To put the rarity and prestige of this accomplishment into perspective, an almost ballpark amount of people have won a Nobel Prize (in each of the six categories) since its inception in 1901. To date, our team has played 2,512 games in the VFL/AFL competition, winning 1,151 of them, and claiming a draw with our opponents on 22 other occasions.
29,185 times our players have caused goal umpires to give their extended double-armed salute between the sticks; and soothingly enough, the most goals we’ve kicked against any side is exactly 2,554 against Collingwood (which is strangely identical to the amount we’ve put on the board against the Saints).
Contrary to how ‘numerically’ this segment has kicked off, numbers have never really been my thing; rather, tales of ticker and tenacity more stir my loins when it comes to the love and loyalty I have for this club. A love and loyalty that’s been forged, and permanently fixed into the bedrock of my soul through both the pangs of trial and defeat, and the pleasure of triumph and rewarded travail.
One easily missed insight into the year we’re about to have, I think, was the encouraging recent image of our ‘Son of Todd’ – that being Jack Viney, staying out on the training track long after everyone else had called it a day, practicing his craft. If anyone embodies the thunderous (and currently wounded) beating heart of the red and blue, it is this man, and I can’t wait to see what he does with each of the 120-minutes of game time he gets in season 2024.

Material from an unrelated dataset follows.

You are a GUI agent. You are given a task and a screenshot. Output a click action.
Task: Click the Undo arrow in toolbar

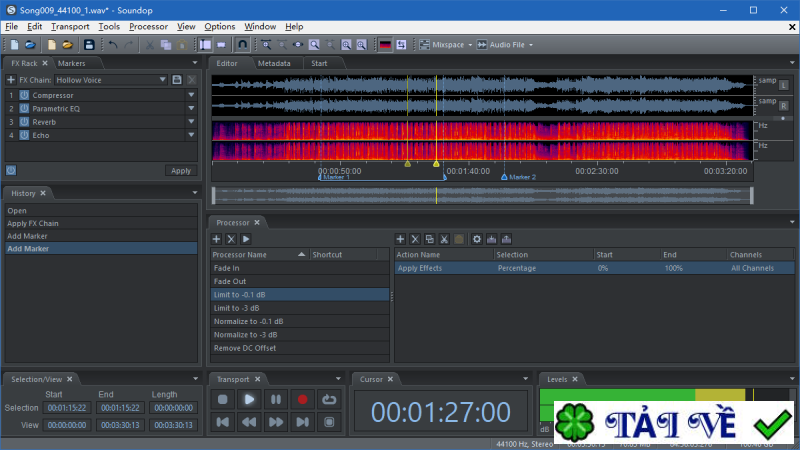[x=112, y=45]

Another determining subplot to the outcome of our year is the manner in which our record 4-time winner of the club’s best and fairest award – Clayton Oliver, will return to the fray exactly where he left off: as a player that must already be having his dimensions measured for an eventual statue outside the ‘G as a great of the game.

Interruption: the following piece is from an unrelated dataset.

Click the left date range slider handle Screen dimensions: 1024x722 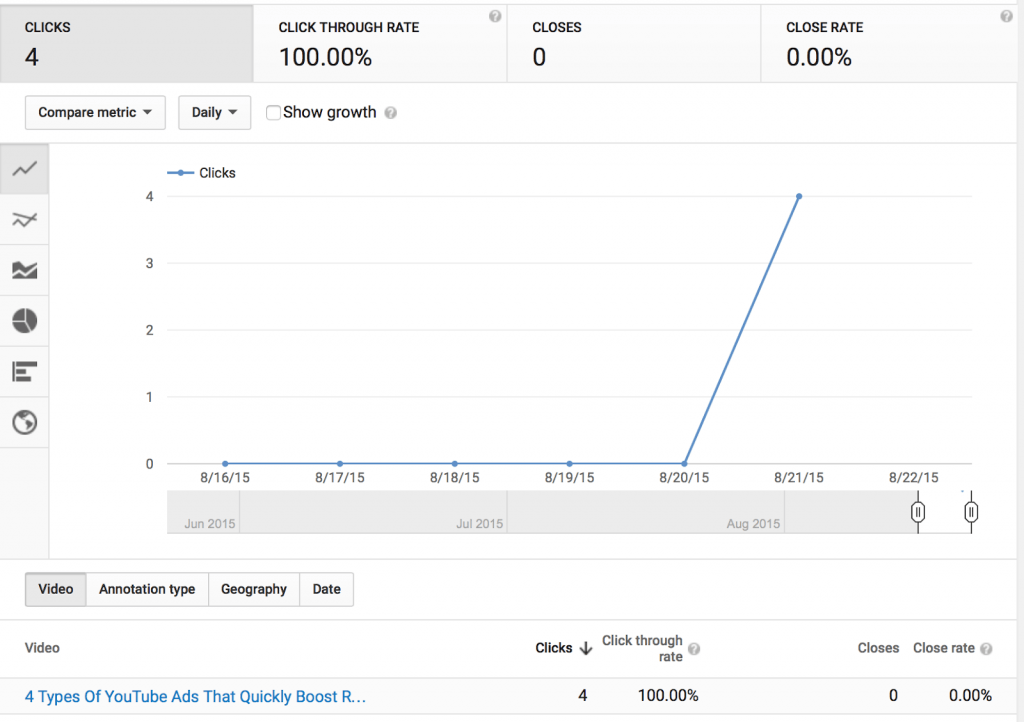click(x=918, y=513)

In every pursuit the human being becomes aware of, albeit fascinated by, nothing captivates or binds us more than the redemption tale of a champion, and Clary, mark my words – will be no exception; just watch out for him to win the centenary Brownlow medal of 2024. Or better still, watch out for the first ever tied winners of the award from the same club, thus a Petracca and Oliver double would be beyond sublime.
Relatedly, and I’ve banged this drum before, keep an eye out for the long overdue induction of Garry Lyon into the AFL Hall of Fame. 25-years after his retirement, the greatest player I’ve seen in the 40-years of following this caper (with the possible, and previously stated exception of Robbie Flower) the #3 wearing maestro from Kyabram with the cat-like skills and the killer instincts, is due his gong.

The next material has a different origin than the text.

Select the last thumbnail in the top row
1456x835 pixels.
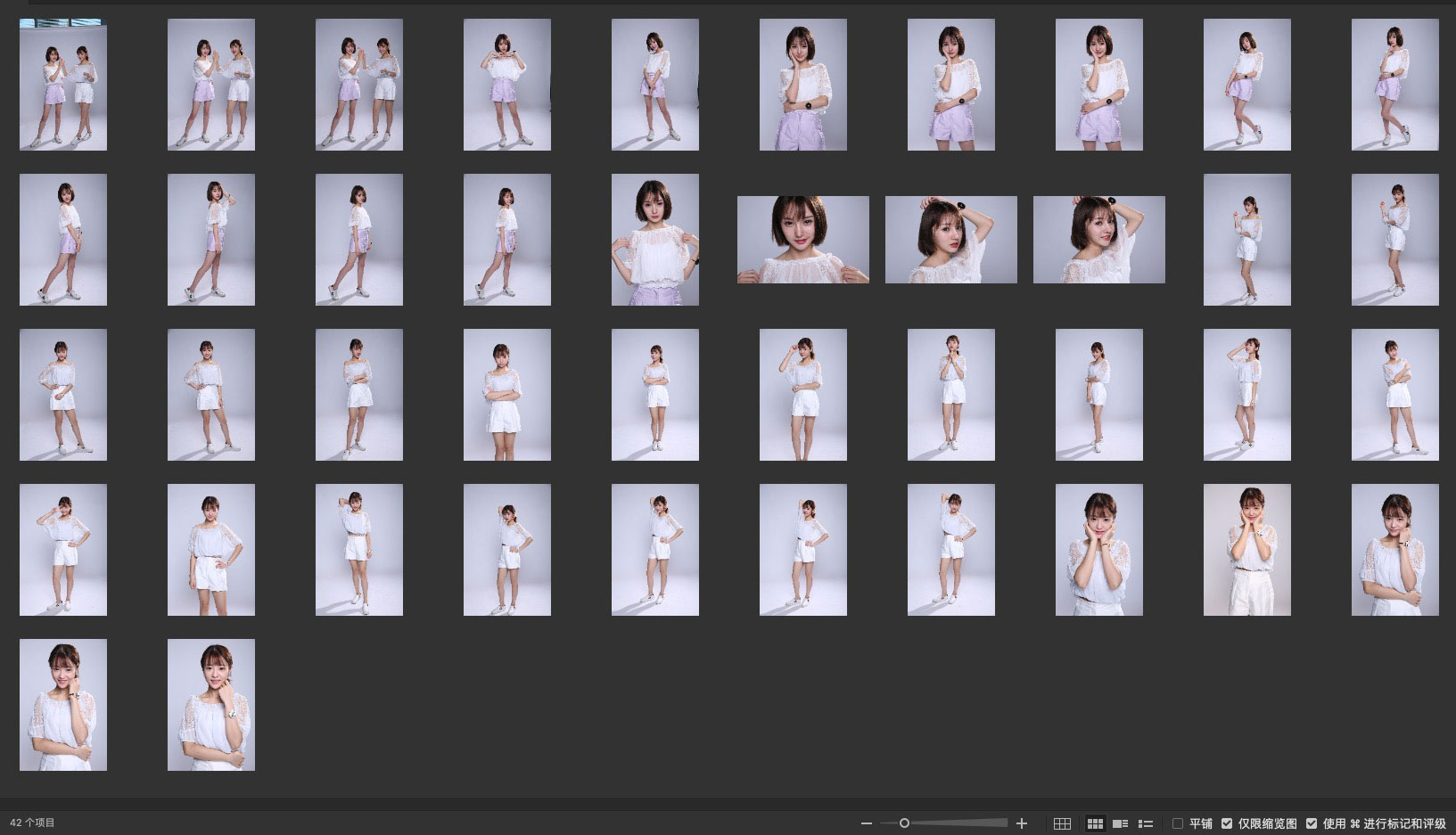click(x=1394, y=85)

For those that might harp otherwise, take another look at his 10-goal hit-out against the Bulldogs in that Semi Final of 1994, and then explain to me how he’s not already ‘officially’ entrenched as one of the greats of the game.
And finally, on the general topic of predictions and prophecies, I got hold of a long sought after piece of Melbourne memorabilia recently. It was a 1970s mirror that the VFL commissioned for each team that featured an embossed group photo of their first premiership side.
Ours being of course the come-from-the-clouds Fuchsias of 1900; but the reason I mention it, is the actual circular photo reminds me distinctly of a crystal ball, and one fringed with a kind of decorative ornamentation that wouldn’t look out of place above a bar in the old Wild West.
Thus, in that same spirit, may our modern-day gunslingers of Gawn, Viney & Co. enjoy and fearlessly make the most of their turn and season in the sun – wearing the most time-honoured colours of all.